Messages of peace, love and harmony dominated the presentations at the ongoing 91th National Kenya Music Festival in Kakamega county as schools struggle to outsmart one another to win trophies.

The African folk songs from various communities staged by several schools pulled the crowds who jammed Masinde Muliro University of Science and Technology for the entertaining presentations earlier this week.

With every presentation sticking to this year’s theme, Enhancing Unity, Cohesion and Integration Through the Music Festival, Kenyans were asked to live in peace and politicians warned to stop dividing the country on tribal lines as the country prepares for the August 8 General Election.

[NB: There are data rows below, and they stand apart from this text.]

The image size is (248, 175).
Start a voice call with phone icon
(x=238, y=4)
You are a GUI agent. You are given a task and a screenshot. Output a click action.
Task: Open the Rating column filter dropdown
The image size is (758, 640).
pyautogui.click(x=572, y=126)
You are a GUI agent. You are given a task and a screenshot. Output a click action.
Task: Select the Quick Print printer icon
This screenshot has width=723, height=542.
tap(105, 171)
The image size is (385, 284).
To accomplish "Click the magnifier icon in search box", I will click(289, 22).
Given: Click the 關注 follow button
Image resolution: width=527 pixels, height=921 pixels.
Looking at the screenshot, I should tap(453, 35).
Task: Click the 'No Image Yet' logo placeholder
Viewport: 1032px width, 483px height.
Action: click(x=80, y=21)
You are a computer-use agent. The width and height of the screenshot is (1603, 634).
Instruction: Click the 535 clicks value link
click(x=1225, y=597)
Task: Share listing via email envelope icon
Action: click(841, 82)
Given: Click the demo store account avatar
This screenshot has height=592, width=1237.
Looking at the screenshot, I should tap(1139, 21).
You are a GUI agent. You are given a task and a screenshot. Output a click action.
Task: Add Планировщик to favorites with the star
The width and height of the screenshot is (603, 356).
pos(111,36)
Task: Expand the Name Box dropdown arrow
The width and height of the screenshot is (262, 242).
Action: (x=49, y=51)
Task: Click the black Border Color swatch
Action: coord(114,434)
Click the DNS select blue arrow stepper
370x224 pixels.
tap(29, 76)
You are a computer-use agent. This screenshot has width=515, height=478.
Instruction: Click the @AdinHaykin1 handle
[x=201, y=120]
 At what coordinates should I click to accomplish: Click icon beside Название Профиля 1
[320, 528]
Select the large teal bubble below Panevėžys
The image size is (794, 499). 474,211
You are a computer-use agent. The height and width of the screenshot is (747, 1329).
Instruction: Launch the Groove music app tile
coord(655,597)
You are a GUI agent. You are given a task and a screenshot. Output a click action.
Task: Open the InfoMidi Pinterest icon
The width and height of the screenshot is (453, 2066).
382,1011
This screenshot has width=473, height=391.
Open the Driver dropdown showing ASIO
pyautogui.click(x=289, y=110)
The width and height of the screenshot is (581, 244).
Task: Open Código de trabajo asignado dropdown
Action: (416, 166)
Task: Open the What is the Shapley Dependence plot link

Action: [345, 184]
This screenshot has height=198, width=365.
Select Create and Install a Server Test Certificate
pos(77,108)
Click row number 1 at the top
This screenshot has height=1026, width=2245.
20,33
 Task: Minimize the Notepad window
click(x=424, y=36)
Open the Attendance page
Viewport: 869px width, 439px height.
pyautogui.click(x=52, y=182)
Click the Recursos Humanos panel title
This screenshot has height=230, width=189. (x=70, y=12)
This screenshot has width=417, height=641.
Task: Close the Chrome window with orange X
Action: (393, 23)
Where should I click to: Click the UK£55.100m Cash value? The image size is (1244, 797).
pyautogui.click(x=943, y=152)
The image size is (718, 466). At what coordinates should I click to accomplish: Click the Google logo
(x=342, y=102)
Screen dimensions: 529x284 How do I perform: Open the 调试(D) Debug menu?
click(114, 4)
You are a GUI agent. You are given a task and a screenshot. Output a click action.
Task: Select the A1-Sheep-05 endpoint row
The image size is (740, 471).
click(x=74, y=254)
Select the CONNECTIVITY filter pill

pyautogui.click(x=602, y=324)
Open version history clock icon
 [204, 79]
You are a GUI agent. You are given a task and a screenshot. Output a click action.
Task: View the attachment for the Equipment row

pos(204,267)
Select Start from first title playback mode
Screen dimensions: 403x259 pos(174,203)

The politicians were reminded that Kenya is more important than one person and even after the elections Kenyans should remain united. In the most of their presentations, the children and college students told the Interior Security ministry, the National Cohesion and Integration Commission and other arms of the government to ensure Kenyans are secured from criminal elements.

Singing games, choral verses and tradition folk songs from various communities in the country were used to send peace messages, urging the country to unite and preserve social and economic gains since independence.

One of toughest contests was witnessed in the tradition folk songs among colleges, primary and secondary schools. At primary level, Kabete Veterans and Githurai Primary both of Nairobi, Canan School (Turkana county); St Gerald Primary from Nyeri, Marimanthi Primary from Tharaka-Nithi stood out in their presentations of traditional folk songs.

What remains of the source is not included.